- Opening Delimiter -

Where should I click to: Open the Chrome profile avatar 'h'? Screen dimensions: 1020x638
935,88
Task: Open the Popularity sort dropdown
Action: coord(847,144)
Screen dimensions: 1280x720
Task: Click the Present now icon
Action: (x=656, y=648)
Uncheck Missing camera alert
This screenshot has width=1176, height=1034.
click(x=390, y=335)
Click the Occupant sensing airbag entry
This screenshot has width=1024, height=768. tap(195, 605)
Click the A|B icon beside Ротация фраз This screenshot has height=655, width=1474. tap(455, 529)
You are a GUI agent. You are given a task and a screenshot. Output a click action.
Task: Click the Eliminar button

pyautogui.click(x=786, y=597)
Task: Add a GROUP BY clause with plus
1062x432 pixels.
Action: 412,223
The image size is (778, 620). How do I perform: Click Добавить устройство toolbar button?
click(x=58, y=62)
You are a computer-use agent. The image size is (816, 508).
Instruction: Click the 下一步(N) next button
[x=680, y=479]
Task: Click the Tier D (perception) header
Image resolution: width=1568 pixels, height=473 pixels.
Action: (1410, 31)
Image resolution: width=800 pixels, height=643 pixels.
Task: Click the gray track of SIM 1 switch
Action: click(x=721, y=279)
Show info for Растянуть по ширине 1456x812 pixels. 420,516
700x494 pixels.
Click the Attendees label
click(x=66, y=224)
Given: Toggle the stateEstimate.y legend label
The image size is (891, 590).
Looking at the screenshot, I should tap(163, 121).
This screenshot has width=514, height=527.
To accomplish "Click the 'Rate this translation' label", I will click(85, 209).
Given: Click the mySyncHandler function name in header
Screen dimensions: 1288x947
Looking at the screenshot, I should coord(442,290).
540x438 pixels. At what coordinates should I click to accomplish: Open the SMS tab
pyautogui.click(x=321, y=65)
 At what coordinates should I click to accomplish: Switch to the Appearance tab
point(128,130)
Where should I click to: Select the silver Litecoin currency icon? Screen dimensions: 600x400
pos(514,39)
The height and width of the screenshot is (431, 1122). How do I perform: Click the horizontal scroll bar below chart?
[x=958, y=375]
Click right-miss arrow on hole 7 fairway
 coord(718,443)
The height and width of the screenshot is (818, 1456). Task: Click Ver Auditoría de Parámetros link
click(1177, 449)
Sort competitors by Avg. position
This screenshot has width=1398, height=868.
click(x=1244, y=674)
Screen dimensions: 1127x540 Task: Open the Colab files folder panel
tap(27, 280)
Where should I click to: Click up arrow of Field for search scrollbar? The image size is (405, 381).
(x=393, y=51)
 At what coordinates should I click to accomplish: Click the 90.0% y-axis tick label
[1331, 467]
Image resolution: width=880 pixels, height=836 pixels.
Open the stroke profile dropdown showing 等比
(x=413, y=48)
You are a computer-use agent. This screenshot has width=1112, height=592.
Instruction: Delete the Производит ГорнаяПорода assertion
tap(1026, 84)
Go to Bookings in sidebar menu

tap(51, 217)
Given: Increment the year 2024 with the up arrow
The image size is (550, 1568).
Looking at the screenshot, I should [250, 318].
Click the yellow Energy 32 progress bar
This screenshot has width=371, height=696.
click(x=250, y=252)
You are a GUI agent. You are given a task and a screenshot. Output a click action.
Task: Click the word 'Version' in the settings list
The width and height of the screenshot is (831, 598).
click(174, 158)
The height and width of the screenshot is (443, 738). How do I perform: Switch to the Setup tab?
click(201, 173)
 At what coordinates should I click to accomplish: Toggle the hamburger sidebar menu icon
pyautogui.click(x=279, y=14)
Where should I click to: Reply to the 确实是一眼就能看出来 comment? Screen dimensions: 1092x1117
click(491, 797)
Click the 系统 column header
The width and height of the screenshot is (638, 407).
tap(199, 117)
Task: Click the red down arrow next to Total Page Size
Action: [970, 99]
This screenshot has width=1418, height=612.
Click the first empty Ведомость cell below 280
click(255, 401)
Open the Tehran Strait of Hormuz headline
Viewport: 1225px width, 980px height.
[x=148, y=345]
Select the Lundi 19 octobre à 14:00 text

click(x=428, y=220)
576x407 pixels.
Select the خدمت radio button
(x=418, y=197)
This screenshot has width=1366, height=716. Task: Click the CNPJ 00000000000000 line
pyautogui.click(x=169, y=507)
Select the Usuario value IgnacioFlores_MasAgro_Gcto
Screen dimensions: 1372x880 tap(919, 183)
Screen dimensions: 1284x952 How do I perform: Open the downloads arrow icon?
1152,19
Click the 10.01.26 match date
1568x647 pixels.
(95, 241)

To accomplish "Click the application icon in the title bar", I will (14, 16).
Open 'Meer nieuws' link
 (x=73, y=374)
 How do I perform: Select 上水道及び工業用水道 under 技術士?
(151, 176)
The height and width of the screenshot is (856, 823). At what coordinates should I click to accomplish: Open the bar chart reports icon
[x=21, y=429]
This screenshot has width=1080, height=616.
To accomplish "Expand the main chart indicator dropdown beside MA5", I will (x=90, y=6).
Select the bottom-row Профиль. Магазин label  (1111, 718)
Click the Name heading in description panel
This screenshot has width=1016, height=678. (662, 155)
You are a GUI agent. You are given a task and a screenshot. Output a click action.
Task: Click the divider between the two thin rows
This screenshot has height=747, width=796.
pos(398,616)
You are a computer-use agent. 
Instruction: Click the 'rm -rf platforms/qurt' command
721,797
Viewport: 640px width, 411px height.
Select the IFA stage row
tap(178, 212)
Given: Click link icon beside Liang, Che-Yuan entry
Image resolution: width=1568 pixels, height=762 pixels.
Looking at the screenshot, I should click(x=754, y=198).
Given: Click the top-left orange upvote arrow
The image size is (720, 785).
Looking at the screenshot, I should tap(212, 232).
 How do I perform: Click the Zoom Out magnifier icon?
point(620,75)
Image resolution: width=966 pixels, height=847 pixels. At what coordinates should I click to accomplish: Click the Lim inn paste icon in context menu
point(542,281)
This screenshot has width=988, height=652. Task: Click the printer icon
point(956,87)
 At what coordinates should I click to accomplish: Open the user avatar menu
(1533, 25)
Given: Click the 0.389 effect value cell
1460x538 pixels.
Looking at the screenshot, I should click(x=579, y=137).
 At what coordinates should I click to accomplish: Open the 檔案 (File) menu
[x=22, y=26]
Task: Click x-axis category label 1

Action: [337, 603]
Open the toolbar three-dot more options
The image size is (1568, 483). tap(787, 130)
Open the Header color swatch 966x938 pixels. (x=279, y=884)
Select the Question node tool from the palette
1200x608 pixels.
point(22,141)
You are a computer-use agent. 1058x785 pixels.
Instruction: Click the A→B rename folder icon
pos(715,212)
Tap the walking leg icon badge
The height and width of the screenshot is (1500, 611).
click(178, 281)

- Closing Delimiter -

PROBLEM DETAILS ::
Report how many lines of the records hold the word "agent", and supply no other text.

PROBLEM SOLUTION ::
7